Requirement:
Pick out and copy every line of the records that contains the string "agent". Case counts.

[Rows of pointing data]

++++++++++++++++++++

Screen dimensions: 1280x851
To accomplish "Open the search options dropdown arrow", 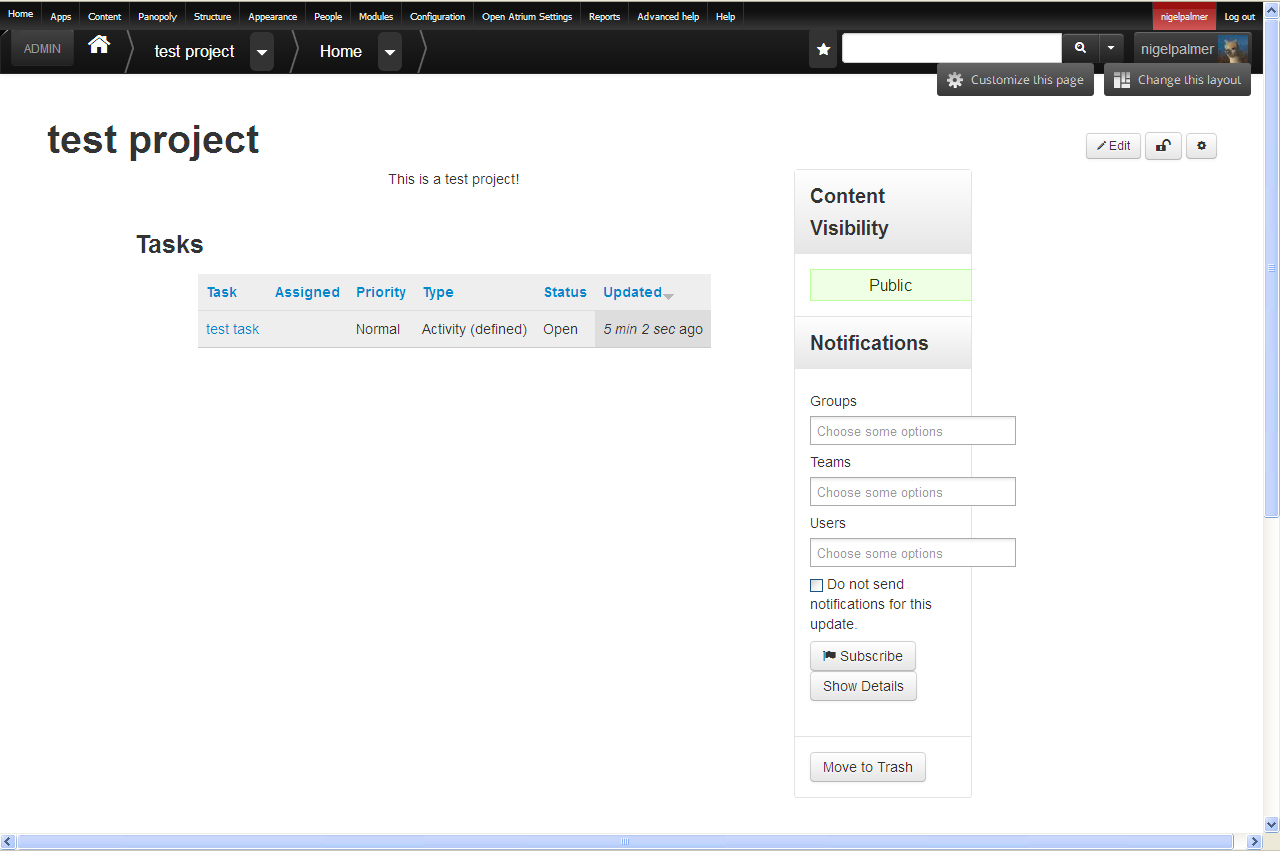I will point(1112,48).
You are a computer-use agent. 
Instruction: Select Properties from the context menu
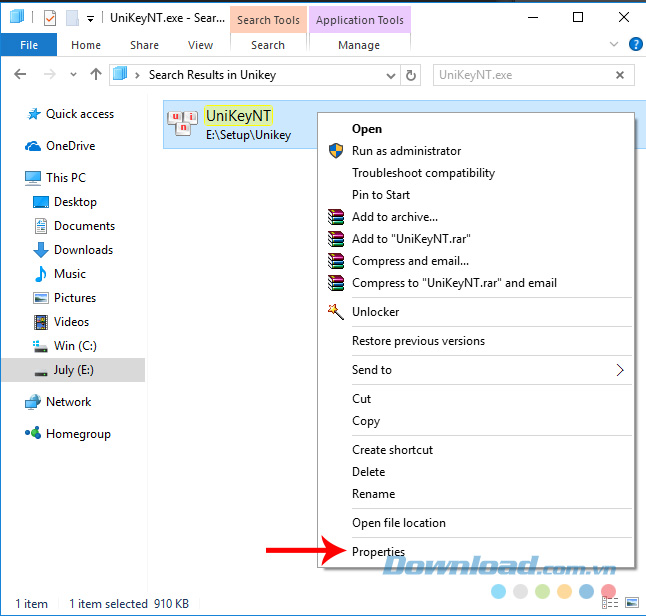click(x=378, y=551)
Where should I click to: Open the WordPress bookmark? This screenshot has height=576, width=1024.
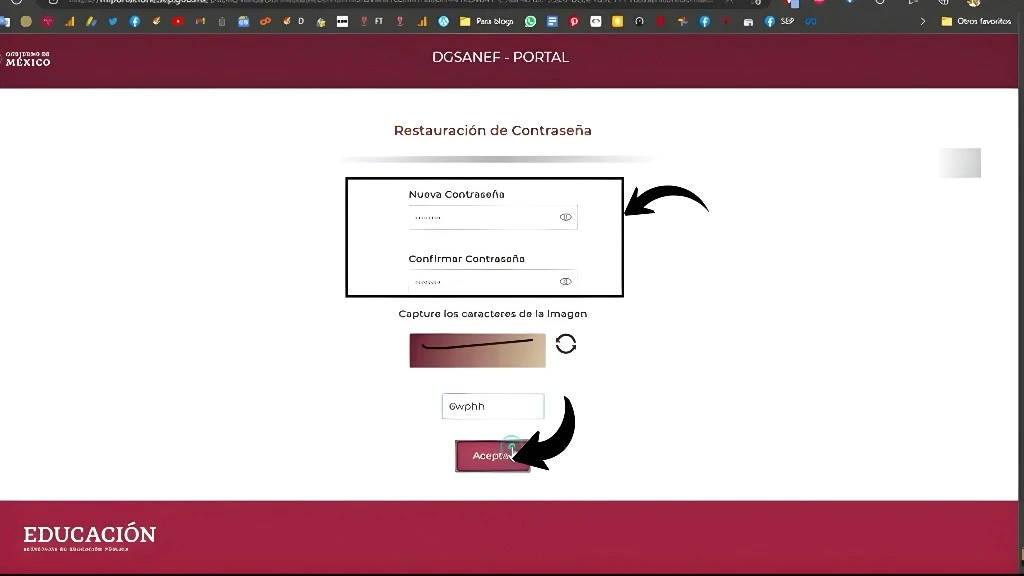coord(443,20)
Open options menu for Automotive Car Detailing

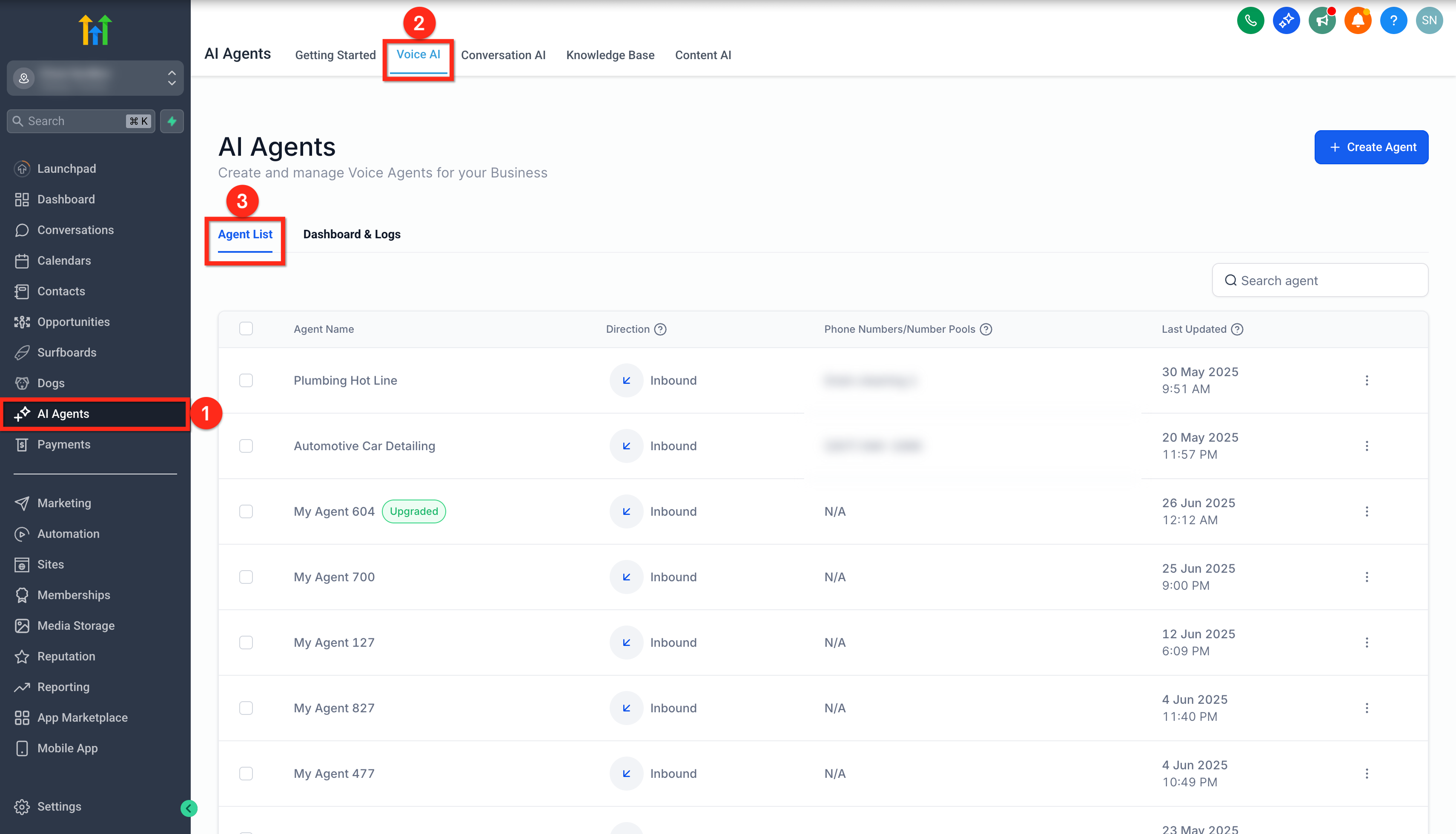pos(1367,446)
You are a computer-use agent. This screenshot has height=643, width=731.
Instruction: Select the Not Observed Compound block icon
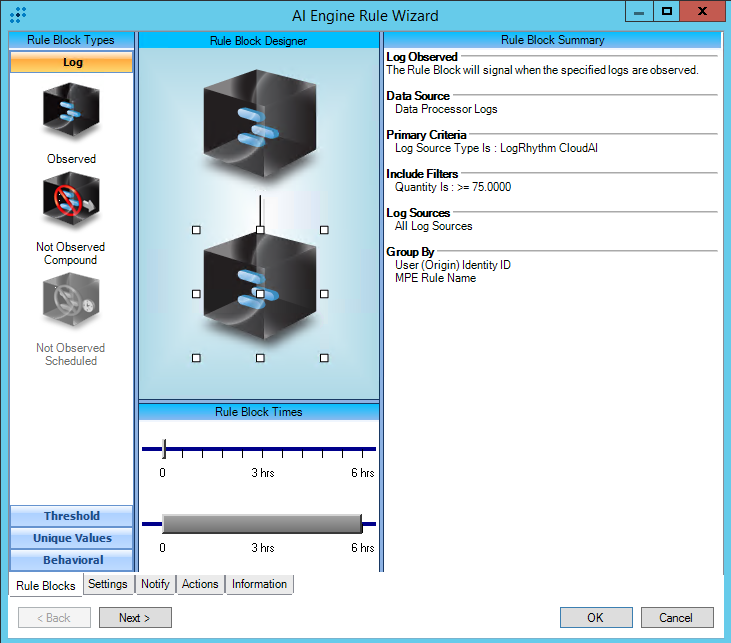[71, 203]
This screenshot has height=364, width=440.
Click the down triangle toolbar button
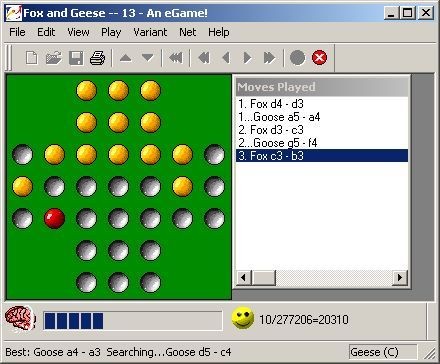click(x=147, y=58)
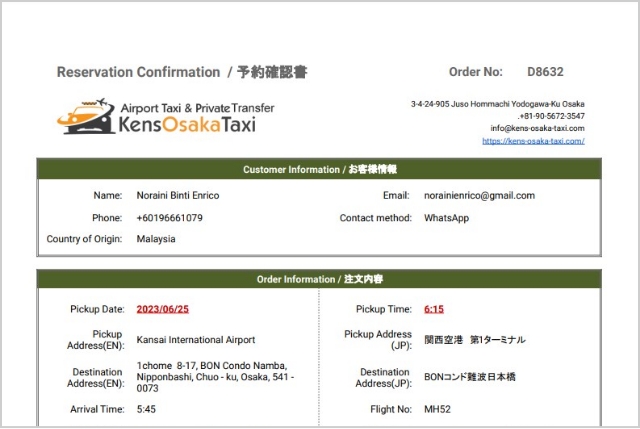This screenshot has height=429, width=640.
Task: Click the order number D8632
Action: coord(546,72)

++++++++++++++++++++

Full answer:
You are a computer-use agent. 
You are a computer-use agent. This screenshot has height=643, width=731.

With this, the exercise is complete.